→ Supplied records

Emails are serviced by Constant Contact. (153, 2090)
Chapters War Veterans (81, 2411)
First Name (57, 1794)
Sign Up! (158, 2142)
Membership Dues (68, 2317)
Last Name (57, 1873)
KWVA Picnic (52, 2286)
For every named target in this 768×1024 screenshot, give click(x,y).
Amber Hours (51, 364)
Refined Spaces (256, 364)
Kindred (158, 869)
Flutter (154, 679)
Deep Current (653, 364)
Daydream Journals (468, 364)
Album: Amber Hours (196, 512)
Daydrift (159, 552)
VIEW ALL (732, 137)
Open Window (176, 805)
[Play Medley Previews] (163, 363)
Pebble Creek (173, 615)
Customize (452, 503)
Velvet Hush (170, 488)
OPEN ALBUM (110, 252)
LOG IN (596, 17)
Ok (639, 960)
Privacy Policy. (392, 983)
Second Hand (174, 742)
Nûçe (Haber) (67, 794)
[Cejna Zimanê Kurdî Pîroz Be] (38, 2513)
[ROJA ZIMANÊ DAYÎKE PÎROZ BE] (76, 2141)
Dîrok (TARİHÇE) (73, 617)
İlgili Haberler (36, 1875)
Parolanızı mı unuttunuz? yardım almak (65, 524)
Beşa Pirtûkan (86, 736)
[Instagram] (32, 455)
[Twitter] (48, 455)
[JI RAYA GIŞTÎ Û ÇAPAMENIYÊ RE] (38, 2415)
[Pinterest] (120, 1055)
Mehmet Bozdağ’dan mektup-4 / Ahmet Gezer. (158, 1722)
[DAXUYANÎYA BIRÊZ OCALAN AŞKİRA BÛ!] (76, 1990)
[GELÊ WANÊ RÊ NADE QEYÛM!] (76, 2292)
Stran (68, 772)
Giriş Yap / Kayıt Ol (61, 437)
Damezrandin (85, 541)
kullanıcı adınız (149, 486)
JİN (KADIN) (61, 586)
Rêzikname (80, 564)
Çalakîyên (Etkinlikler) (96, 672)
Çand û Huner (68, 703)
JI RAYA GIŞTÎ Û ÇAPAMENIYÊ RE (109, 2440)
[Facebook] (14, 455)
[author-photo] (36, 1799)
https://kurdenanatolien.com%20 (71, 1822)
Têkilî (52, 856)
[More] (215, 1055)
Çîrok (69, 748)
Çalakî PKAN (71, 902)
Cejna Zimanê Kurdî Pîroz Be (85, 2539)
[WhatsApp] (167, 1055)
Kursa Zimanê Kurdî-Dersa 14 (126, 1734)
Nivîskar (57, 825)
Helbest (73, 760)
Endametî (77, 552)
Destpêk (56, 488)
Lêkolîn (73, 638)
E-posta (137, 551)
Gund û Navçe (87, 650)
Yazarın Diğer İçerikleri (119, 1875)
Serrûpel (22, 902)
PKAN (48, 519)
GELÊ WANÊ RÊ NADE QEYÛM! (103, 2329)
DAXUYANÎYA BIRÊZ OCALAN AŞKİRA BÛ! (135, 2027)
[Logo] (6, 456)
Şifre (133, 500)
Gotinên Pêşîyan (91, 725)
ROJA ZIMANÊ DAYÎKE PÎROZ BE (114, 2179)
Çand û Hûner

→ What to work on
Your task is to transcribe the listing in full, so that each line reads exactly as before.

→ Response below
Emails are serviced by Constant Contact. (153, 2090)
Chapters War Veterans (81, 2411)
First Name (57, 1794)
Sign Up! (158, 2142)
Membership Dues (68, 2317)
Last Name (57, 1873)
KWVA Picnic (52, 2286)
For every named target in this 768×1024 screenshot, give click(x,y).
Amber Hours (51, 364)
Refined Spaces (256, 364)
Kindred (158, 869)
Flutter (154, 679)
Deep Current (653, 364)
Daydream Journals (468, 364)
Album: Amber Hours (196, 512)
Daydrift (159, 552)
VIEW ALL (732, 137)
Open Window (176, 805)
[Play Medley Previews] (163, 363)
Pebble Creek (173, 615)
Customize (452, 503)
Velvet Hush (170, 488)
OPEN ALBUM (110, 252)
LOG IN (596, 17)
Ok (639, 960)
Privacy Policy. (392, 983)
Second Hand (174, 742)
Nûçe (Haber) (67, 794)
[Cejna Zimanê Kurdî Pîroz Be] (38, 2513)
[ROJA ZIMANÊ DAYÎKE PÎROZ BE] (76, 2141)
Dîrok (TARİHÇE) (73, 617)
İlgili Haberler (36, 1875)
Parolanızı mı unuttunuz? yardım almak (65, 524)
Beşa Pirtûkan (86, 736)
[Instagram] (32, 455)
[Twitter] (48, 455)
[JI RAYA GIŞTÎ Û ÇAPAMENIYÊ RE] (38, 2415)
[Pinterest] (120, 1055)
Mehmet Bozdağ’dan mektup-4 / Ahmet Gezer. (158, 1722)
[DAXUYANÎYA BIRÊZ OCALAN AŞKİRA BÛ!] (76, 1990)
[GELÊ WANÊ RÊ NADE QEYÛM!] (76, 2292)
Stran (68, 772)
Giriş Yap / Kayıt Ol (61, 437)
Damezrandin (85, 541)
kullanıcı adınız (149, 486)
JİN (KADIN) (61, 586)
Rêzikname (80, 564)
Çalakîyên (Etkinlikler) (96, 672)
Çand û Huner (68, 703)
JI RAYA GIŞTÎ Û ÇAPAMENIYÊ RE (109, 2440)
[Facebook] (14, 455)
[author-photo] (36, 1799)
https://kurdenanatolien.com%20 (71, 1822)
Têkilî (52, 856)
[More] (215, 1055)
Çîrok (69, 748)
Çalakî PKAN (71, 902)
Cejna Zimanê Kurdî Pîroz Be (85, 2539)
[WhatsApp] (167, 1055)
Kursa Zimanê Kurdî-Dersa 14 (126, 1734)
Nivîskar (57, 825)
Helbest (73, 760)
Endametî (77, 552)
Destpêk (56, 488)
Lêkolîn (73, 638)
E-posta (137, 551)
Gund û Navçe (87, 650)
Yazarın Diğer İçerikleri (119, 1875)
Serrûpel (22, 902)
PKAN (48, 519)
GELÊ WANÊ RÊ NADE QEYÛM! (103, 2329)
DAXUYANÎYA BIRÊZ OCALAN AŞKİRA BÛ! (135, 2027)
[Logo] (6, 456)
Şifre (133, 500)
Gotinên Pêşîyan (91, 725)
ROJA ZIMANÊ DAYÎKE PÎROZ BE (114, 2179)
Çand û Hûner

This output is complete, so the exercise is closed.